> **Do this**:
Please repeat word for word the stretch of lines from the one containing "Open calendar for period end date" through the one containing "will [x=38, y=59].", including both of those lines.

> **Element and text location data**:
%%
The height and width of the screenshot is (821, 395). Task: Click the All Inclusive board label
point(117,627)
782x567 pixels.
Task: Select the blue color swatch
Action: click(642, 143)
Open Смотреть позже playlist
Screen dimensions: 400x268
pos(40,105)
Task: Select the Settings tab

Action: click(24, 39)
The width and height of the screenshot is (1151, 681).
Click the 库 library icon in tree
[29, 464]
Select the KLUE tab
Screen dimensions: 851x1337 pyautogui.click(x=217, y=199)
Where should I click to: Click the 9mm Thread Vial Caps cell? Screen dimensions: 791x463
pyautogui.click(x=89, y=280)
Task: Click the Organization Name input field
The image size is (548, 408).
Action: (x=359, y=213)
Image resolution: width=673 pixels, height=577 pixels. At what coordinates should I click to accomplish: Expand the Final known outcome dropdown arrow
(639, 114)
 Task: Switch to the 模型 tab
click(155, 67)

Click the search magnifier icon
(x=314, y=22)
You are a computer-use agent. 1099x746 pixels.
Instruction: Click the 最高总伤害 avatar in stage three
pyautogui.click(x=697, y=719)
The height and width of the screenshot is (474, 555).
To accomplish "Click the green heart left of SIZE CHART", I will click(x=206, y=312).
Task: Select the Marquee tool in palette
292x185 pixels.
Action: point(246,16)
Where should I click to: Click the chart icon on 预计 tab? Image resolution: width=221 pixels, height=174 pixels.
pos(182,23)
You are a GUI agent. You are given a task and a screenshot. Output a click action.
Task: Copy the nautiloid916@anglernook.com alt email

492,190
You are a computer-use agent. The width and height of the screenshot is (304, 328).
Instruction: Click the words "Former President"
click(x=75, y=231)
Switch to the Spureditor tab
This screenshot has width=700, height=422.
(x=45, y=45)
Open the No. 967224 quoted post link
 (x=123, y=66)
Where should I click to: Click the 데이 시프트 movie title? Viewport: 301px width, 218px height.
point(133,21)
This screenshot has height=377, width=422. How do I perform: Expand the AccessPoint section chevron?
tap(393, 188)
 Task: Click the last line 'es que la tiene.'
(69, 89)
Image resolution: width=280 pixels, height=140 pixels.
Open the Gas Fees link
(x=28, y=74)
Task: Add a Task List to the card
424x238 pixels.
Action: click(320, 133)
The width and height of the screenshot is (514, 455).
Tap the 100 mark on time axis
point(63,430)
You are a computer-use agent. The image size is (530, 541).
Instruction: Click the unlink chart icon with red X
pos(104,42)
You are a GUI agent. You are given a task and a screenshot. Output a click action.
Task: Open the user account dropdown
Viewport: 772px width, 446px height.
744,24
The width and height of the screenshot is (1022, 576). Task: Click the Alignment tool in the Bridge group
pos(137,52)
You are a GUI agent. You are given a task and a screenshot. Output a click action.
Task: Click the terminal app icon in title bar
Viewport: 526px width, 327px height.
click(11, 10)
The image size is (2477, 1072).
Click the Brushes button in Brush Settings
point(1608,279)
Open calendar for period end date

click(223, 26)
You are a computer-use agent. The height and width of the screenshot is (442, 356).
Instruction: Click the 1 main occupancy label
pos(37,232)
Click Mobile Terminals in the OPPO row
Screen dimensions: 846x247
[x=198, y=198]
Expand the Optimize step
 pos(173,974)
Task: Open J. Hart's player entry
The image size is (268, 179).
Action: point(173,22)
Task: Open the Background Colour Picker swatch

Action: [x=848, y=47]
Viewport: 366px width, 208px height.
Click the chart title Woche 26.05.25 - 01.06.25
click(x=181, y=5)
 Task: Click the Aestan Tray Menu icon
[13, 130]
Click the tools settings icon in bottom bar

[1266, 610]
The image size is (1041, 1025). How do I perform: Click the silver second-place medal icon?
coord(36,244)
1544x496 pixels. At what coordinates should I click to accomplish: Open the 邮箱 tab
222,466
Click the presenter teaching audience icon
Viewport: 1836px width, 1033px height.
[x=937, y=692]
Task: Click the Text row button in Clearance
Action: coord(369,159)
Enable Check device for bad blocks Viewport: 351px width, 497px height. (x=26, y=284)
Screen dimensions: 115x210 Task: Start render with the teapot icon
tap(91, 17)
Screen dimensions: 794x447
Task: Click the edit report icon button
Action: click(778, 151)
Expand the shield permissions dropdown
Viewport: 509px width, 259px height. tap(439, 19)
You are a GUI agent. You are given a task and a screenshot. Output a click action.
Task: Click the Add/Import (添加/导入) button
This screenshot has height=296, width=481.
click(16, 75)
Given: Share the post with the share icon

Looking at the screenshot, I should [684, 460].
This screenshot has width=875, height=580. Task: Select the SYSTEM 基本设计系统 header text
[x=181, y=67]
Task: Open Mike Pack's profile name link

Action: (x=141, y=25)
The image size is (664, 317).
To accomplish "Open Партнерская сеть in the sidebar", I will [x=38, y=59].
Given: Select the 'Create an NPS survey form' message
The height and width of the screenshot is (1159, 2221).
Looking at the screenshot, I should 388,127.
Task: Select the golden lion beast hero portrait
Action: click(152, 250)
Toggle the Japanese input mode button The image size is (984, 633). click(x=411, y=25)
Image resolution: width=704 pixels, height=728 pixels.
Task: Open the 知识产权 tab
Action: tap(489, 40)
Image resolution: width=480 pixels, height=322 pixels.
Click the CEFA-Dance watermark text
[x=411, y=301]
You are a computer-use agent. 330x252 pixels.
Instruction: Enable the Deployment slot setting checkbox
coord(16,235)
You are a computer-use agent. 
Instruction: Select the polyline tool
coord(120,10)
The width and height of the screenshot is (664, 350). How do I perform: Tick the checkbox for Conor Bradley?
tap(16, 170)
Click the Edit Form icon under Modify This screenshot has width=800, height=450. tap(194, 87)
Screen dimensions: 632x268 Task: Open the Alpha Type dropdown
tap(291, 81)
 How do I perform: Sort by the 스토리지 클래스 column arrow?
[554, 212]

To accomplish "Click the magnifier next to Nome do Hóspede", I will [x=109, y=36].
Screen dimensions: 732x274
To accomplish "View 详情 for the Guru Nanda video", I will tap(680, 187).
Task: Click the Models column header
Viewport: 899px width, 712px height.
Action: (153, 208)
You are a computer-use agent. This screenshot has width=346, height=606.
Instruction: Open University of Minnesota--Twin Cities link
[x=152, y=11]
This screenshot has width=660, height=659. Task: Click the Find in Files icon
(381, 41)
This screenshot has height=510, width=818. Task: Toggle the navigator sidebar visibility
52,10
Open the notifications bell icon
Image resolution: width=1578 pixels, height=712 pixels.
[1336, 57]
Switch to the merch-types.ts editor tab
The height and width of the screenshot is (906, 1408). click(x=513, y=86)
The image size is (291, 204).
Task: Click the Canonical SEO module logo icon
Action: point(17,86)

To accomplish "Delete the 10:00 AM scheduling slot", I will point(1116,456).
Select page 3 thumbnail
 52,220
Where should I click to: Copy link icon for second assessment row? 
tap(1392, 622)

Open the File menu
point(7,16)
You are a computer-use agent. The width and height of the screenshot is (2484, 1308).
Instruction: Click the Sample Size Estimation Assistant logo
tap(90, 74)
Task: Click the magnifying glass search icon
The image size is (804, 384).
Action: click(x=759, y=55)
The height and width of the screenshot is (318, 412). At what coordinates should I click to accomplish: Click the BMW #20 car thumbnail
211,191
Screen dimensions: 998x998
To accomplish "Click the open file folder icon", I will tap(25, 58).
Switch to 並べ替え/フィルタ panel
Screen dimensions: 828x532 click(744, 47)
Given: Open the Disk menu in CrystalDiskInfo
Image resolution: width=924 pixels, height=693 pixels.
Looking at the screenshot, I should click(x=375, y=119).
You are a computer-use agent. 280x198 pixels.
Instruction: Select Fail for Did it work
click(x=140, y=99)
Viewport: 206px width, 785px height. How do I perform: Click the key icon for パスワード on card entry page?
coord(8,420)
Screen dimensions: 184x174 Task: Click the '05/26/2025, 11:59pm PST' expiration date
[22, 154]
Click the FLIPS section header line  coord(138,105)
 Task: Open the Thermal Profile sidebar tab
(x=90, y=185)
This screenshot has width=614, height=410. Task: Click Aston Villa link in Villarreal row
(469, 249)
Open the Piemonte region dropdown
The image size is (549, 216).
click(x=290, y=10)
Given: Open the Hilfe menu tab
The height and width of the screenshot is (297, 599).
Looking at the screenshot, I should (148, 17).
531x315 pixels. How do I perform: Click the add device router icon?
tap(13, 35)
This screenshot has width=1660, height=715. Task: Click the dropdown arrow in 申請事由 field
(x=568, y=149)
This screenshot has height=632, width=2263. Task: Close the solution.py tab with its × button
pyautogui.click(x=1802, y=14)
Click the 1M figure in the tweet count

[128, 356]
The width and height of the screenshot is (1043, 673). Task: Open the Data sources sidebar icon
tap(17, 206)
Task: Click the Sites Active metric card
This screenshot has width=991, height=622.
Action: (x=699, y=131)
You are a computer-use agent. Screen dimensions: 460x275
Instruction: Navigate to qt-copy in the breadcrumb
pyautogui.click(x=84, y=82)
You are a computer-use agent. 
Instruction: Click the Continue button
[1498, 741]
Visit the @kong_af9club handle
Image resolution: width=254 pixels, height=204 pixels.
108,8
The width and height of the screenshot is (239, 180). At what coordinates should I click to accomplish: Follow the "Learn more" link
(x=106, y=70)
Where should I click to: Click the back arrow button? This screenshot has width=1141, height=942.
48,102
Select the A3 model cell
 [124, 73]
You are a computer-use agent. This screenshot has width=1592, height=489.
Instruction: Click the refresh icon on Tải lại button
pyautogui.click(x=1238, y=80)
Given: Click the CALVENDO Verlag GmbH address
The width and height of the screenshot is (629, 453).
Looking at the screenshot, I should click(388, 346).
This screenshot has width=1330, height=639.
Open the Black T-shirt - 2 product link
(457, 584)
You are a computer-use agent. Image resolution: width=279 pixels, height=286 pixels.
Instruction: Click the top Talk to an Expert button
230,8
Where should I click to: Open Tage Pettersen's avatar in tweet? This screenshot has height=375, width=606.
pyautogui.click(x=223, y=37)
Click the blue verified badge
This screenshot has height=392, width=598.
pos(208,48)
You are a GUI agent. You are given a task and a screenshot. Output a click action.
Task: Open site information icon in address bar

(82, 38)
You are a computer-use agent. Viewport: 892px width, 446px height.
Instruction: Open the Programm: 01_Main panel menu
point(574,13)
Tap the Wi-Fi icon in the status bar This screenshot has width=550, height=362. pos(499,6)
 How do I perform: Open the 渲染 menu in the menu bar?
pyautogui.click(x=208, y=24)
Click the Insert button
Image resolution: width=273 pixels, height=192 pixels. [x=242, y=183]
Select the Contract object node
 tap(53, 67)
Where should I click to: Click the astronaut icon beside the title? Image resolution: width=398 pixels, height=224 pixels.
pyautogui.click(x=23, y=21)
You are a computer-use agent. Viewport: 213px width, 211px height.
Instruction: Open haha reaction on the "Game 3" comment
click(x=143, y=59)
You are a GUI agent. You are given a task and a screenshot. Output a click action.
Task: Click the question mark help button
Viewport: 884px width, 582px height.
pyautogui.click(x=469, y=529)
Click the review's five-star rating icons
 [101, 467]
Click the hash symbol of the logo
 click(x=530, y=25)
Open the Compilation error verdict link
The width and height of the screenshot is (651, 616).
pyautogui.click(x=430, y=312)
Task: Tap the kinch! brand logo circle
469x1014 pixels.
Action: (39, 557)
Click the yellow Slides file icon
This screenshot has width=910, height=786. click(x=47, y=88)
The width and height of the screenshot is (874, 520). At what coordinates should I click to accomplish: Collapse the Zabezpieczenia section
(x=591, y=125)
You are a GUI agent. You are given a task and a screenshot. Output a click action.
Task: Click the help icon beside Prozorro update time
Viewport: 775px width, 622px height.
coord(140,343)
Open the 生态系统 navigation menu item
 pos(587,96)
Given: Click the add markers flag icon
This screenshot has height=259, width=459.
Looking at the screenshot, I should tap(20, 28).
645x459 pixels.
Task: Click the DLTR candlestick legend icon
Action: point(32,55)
%%
> **The response**:
Open calendar for period end date

click(223, 26)
You are a computer-use agent. The height and width of the screenshot is (442, 356).
Instruction: Click the 1 main occupancy label
pos(37,232)
Click Mobile Terminals in the OPPO row
Screen dimensions: 846x247
[x=198, y=198]
Expand the Optimize step
 pos(173,974)
Task: Open J. Hart's player entry
The image size is (268, 179).
Action: point(173,22)
Task: Open the Background Colour Picker swatch

Action: [x=848, y=47]
Viewport: 366px width, 208px height.
Click the chart title Woche 26.05.25 - 01.06.25
click(x=181, y=5)
 Task: Click the Aestan Tray Menu icon
[13, 130]
Click the tools settings icon in bottom bar

[1266, 610]
The image size is (1041, 1025). How do I perform: Click the silver second-place medal icon?
coord(36,244)
1544x496 pixels. At what coordinates should I click to accomplish: Open the 邮箱 tab
222,466
Click the presenter teaching audience icon
Viewport: 1836px width, 1033px height.
[x=937, y=692]
Task: Click the Text row button in Clearance
Action: coord(369,159)
Enable Check device for bad blocks Viewport: 351px width, 497px height. (x=26, y=284)
Screen dimensions: 115x210 Task: Start render with the teapot icon
tap(91, 17)
Screen dimensions: 794x447
Task: Click the edit report icon button
Action: click(778, 151)
Expand the shield permissions dropdown
Viewport: 509px width, 259px height. tap(439, 19)
You are a GUI agent. You are given a task and a screenshot. Output a click action.
Task: Click the Add/Import (添加/导入) button
This screenshot has height=296, width=481.
click(16, 75)
Given: Share the post with the share icon

Looking at the screenshot, I should [684, 460].
This screenshot has width=875, height=580. Task: Select the SYSTEM 基本设计系统 header text
[x=181, y=67]
Task: Open Mike Pack's profile name link

Action: (x=141, y=25)
The image size is (664, 317).
To accomplish "Open Партнерская сеть in the sidebar", I will [x=38, y=59].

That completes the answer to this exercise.